Monday, February 8, 2010

Orange Belt!

This past week I was in the dojo "only" four times (see previous post). The training on Saturday, the last one before the test today, went really well: a lot of people showed up, and everyone was concentrated and helping each other and making real progress. It felt like we were coming together as a team. We all cleaned up the dojo together afterward as well. Then today, the test went really well for pretty much everyone in the adult group: everyone knew at least the moves they were supposed to, and many a good deal more, and everyone was quick and precise. Of the ca. dozen people being tested, about half (including myself) skipped a half belt. This is very unusual - previously, the most that had ever jumped a half-belt at one time was two. (half-belts are not used by all dojos, but ours uses them. the progression is white, white-yellow, yellow, yellow-orange, orange, orange-green, etc.)

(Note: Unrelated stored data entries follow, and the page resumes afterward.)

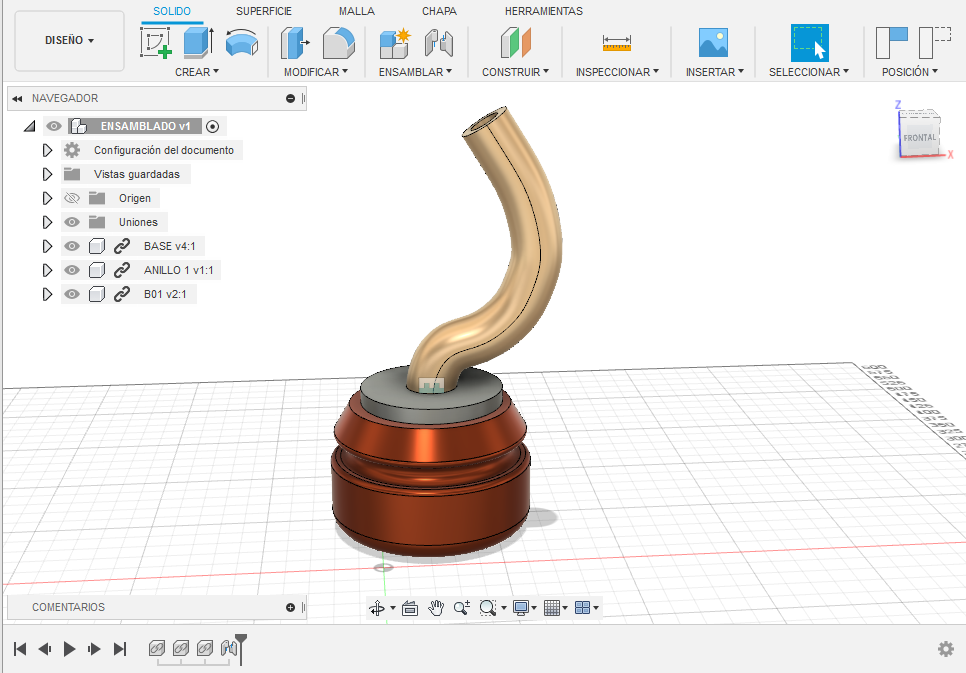
Task: Open the MODIFICAR menu
Action: pyautogui.click(x=316, y=72)
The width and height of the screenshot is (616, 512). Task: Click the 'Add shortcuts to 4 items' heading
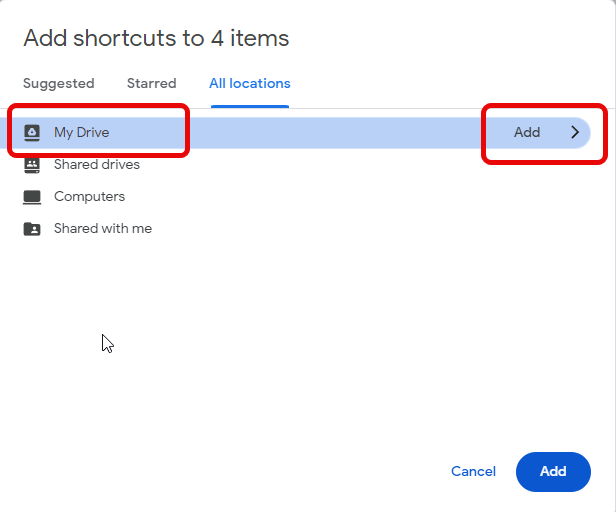[x=156, y=39]
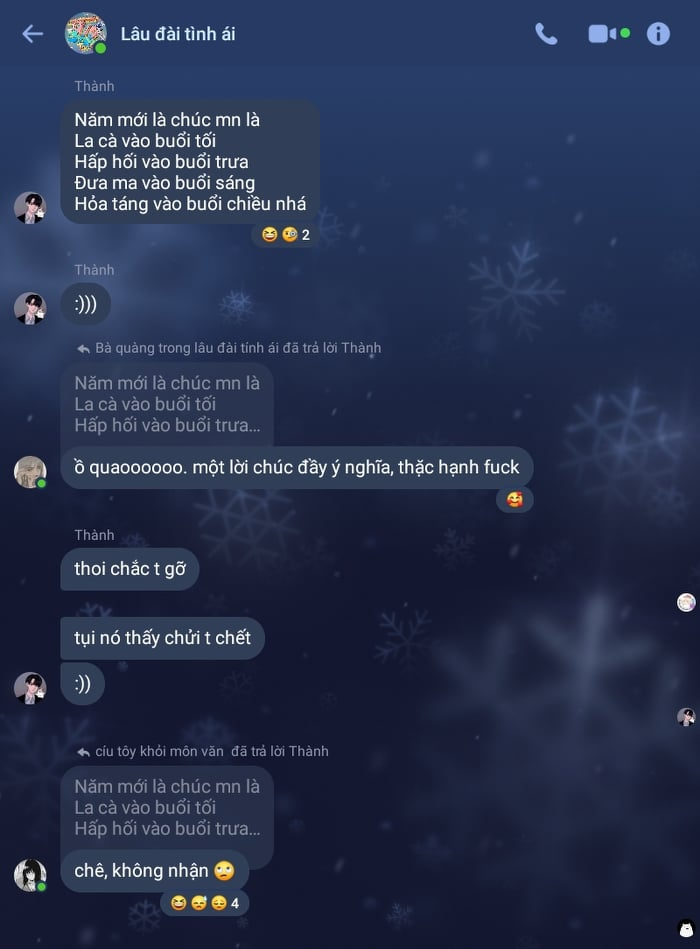Start a voice call with phone icon
The width and height of the screenshot is (700, 949).
[546, 34]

On the other hand, the kids did not do terribly well. The highlights were some of the very young, white belt kids, who, despite being very lax in practice, were suddenly totally snappy and alert in the test. But a whole group of the higher level belts have been asked to work on it another month and retake the test then (rather unusual, too: we usually only have the tests twice a year). We're going to have to arrange some extra hours for the kids - the "free training" sessions are too late for most of the kids to participate in.

1 comment:

Perpetual Beginner said...


Having kids suddenly snap to like that on a test is fairly common from what I've seen. Though I've also seen the opposite, where a normally attentive child gets suddenly distracted and vague under the pressure of a test. Robbie did something of both at his yellow belt test - he did his stuff very well, but slipped and called Sensei "TJ" in the the middle of the test. Now that he's gearing up for his orange belt test (probably in another month or so), he's started scrupulously referring to all the black belts as "sensei" while in the dojo, even before and after class, just to avoid a careless repeat. It's very weird having my son call me "sensei" while I'm telling him to put on his coat.